A mediunidade ostensiva acontece por diversos meios, e, quando ela ocorre, não há dúvida: o médium consegue discernir e entender que aquela mensagem não lhe pertence, sabendo, assim, que ela provém de outro amado irmão. A ostensividade jamais vem de forma pretensiosa, tendenciosa ou apenas para suprir desejos familiares ou dar as respostas que tanto se espera; surge de modo imparcial, não possui fronteiras, classes sociais, nem mesmo religião.

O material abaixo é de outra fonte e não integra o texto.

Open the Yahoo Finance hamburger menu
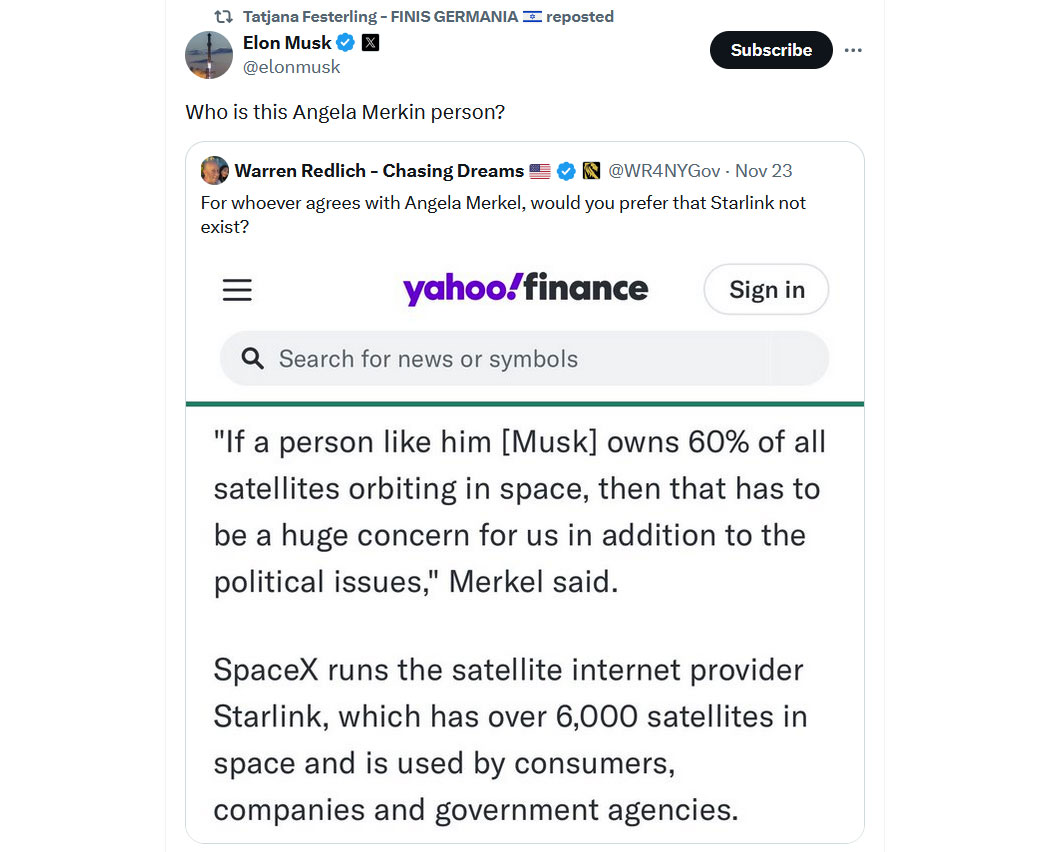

É importante o despertar da verdade dentro de vós e a consequente paz de espírito. A vossa consciência fala convosco: sempre sabereis se o que praticais é embasado na verdade ou apenas em vossas fantasias e tentativas de suprir vosso ego e orgulho. Não brinqueis com algo tão sério, permiti que outros irmãos tenham a mesma oportunidade pela qual um dia vós suplicastes enquanto permanecíeis na erraticidade e que sejam ajudados por aqueles que possuem essa prova. Buscai outras formas de tratar vosso psicológico sem a necessidade de vos utilizar de uma ferramenta que não possuís de verdade.

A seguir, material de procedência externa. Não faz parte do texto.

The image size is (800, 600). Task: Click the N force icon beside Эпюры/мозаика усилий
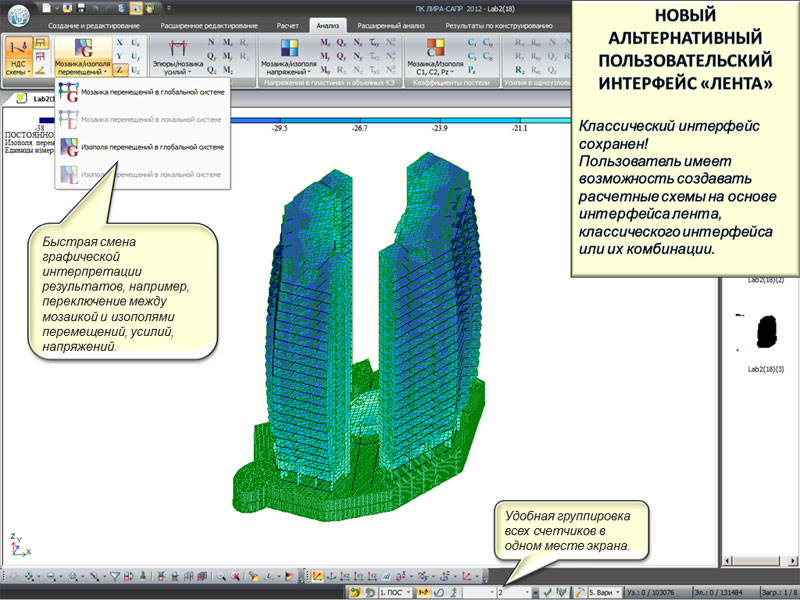[212, 44]
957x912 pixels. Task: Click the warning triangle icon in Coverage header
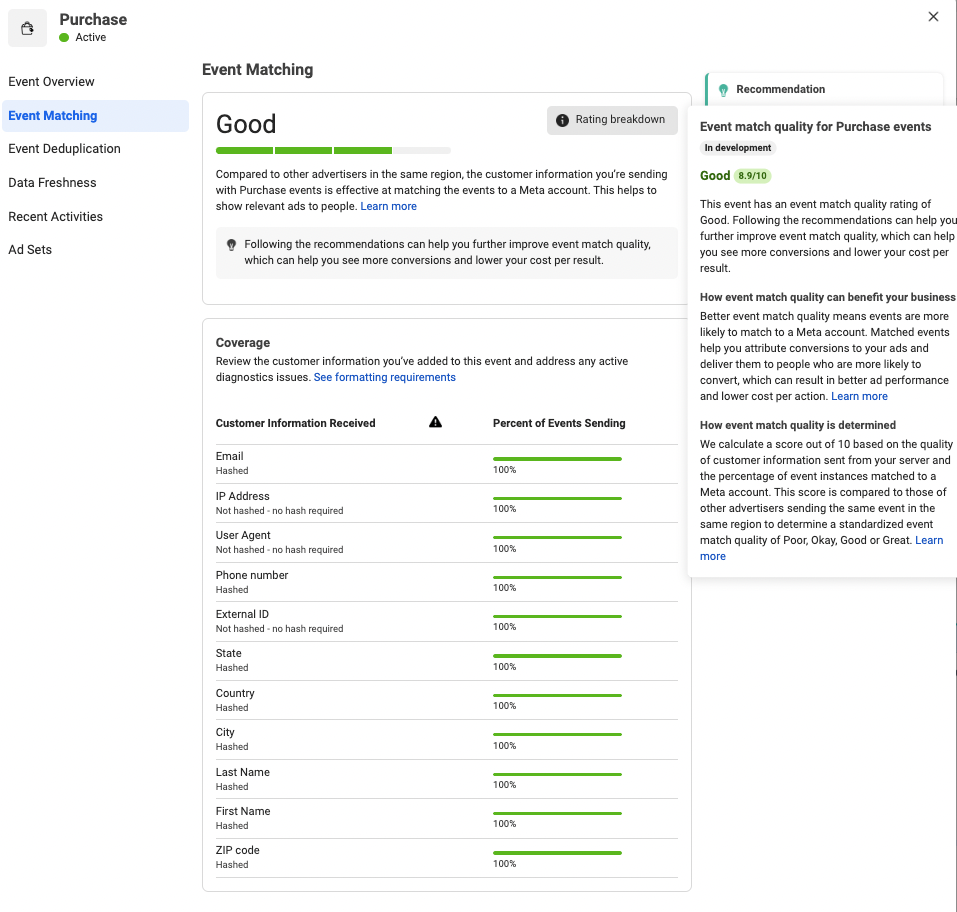point(435,423)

Quanto maior for o conhecimento, mais profundo o estudo. Quanto mais aprimoramento, mais próximos estareis do discernimento entre o que é vosso e o que nunca foi.
Se chegardes à conclusão de que não possuís a “tão esperada” mediunidade, senti-vos merecedores de não possuí-la e, ao mesmo tempo, buscais tantos outros jeitos que existem de ajudar e amar o próximo.
290. Quais as responsabilidades de um médium?
— Ser o mais fiel e transparente instrumento para o benefício de seus irmãos, buscando a instrução, as reformas íntimas e a melhoria constante, tanto moral quanto intelectual.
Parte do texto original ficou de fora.